** START Source extract **

= Interrogative =

Clause type associated with questions

An interrogative clause is a clause whose form is typically associated with question-like meanings. For instance, the English sentence "Is Hannah sick?" has interrogative syntax which distinguishes it from its declarative counterpart "Hannah is sick". Also, the additional question mark closing the statement assures that the reader is informed of the interrogative mood. Interrogative clauses may sometimes be embedded within a phrase, for example: "Paul knows who is sick", where the interrogative clause "who is sick" serves as complement of the embedding verb "know".

Languages vary in how they form interrogatives. When a language has a dedicated interrogative inflectional form, it is often referred to as interrogative grammatical mood. Interrogative mood or other interrogative forms may be denoted by the glossing abbreviation int.

==Question types==
Interrogative sentences are generally divided between yes–no questions, which ask whether or not something is the case (and invite an answer of the yes/no type), and wh-questions, which specify the information being asked about using a word like which, who, how, etc.

An intermediate form is the choice question, disjunctive question or alternative question, which presents a number of alternative answers, such as "Do you want tea or coffee?"

Negative questions are formed from negative sentences, as in "Aren't you coming?" and "Why does he not answer?"

** END Source extract **
** START Source data **

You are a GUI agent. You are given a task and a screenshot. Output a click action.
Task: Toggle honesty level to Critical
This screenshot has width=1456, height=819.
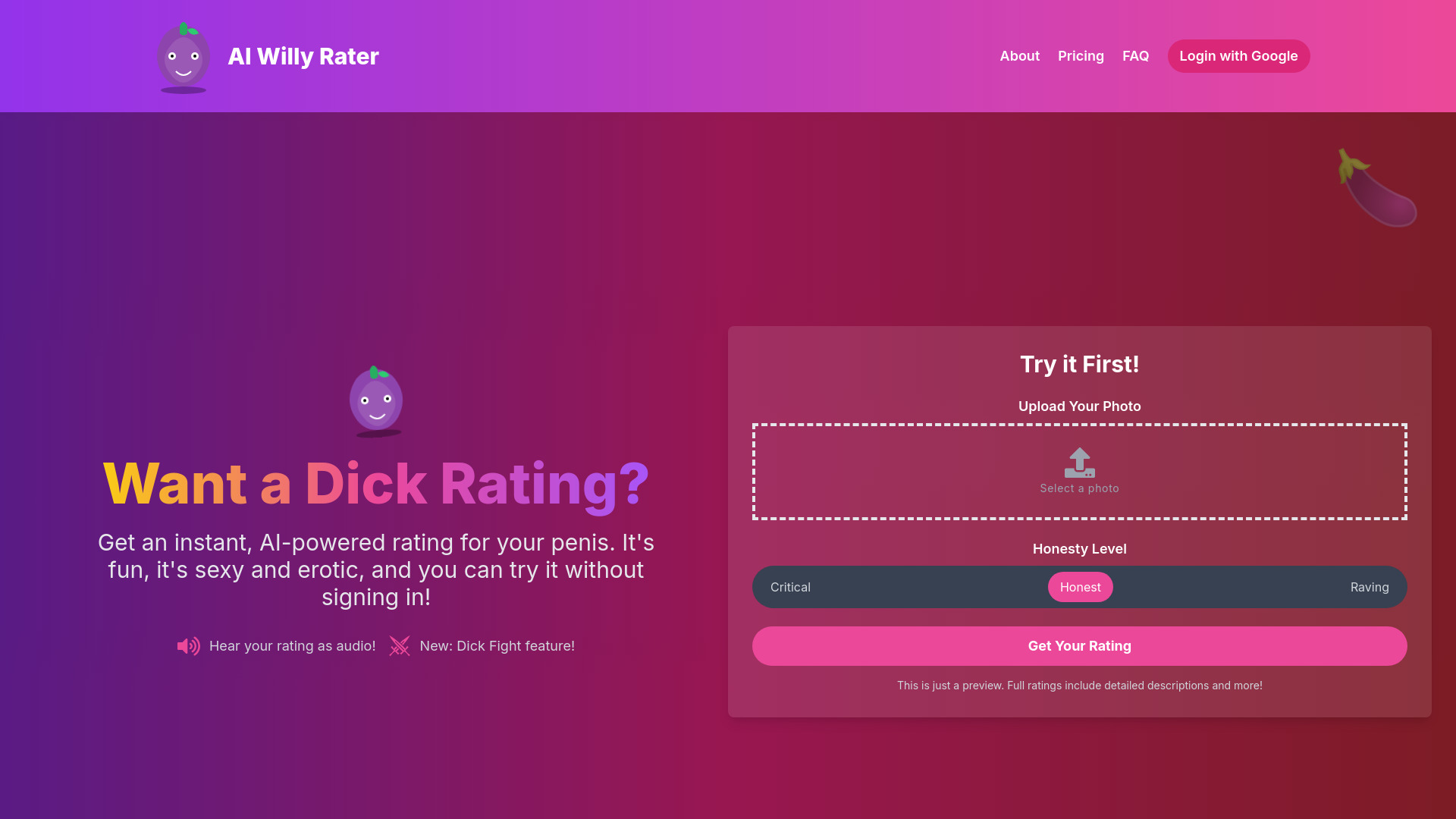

** END Source data **

Exercise set
a – Decide whether each statement below agrees with the text on interrogative clauses: (i) an embedded interrogative clause can act as the complement of a verb; (ii) negative questions are formed from positive sentences; (iii) interrogative forms may be glossed with the abbreviation int. For each, answer yes or no and quote the words of the text that settle it.
b – Extend the text on interrogative clauses, picking up after its last sentence.

The results
a –
(i) Yes: "the interrogative clause "who is sick" serves as complement of the embedding verb "know""
(ii) No: "Negative questions are formed from negative sentences"
(iii) Yes: "Interrogative mood or other interrogative forms may be denoted by the glossing abbreviation int."

b –
Tag questions are questions "tagged" onto the end of sentences to invite confirmation, as in "She left earlier, didn't she?"

Indirect questions (or interrogative content clauses) are subordinate clauses used within sentences to refer to a question (as opposed to direct questions, which are interrogative sentences themselves). An example of an indirect question is where Jack is in the sentence "I wonder where Jack is." English and many other languages do not use inversion in indirect questions, even though they would in the corresponding direct question ("Where is Jack?"), as described in the following section.

==Features==
Languages may use both syntax and prosody to distinguish interrogative sentences (which pose questions) from declarative sentences (which state propositions). Syntax refers to grammatical changes, such as changing word order or adding question words; prosody refers to changes in intonation while speaking. Some languages also mark interrogatives morphologically, i.e. by inflection of the verb. A given language may use one or more of these methods in combination.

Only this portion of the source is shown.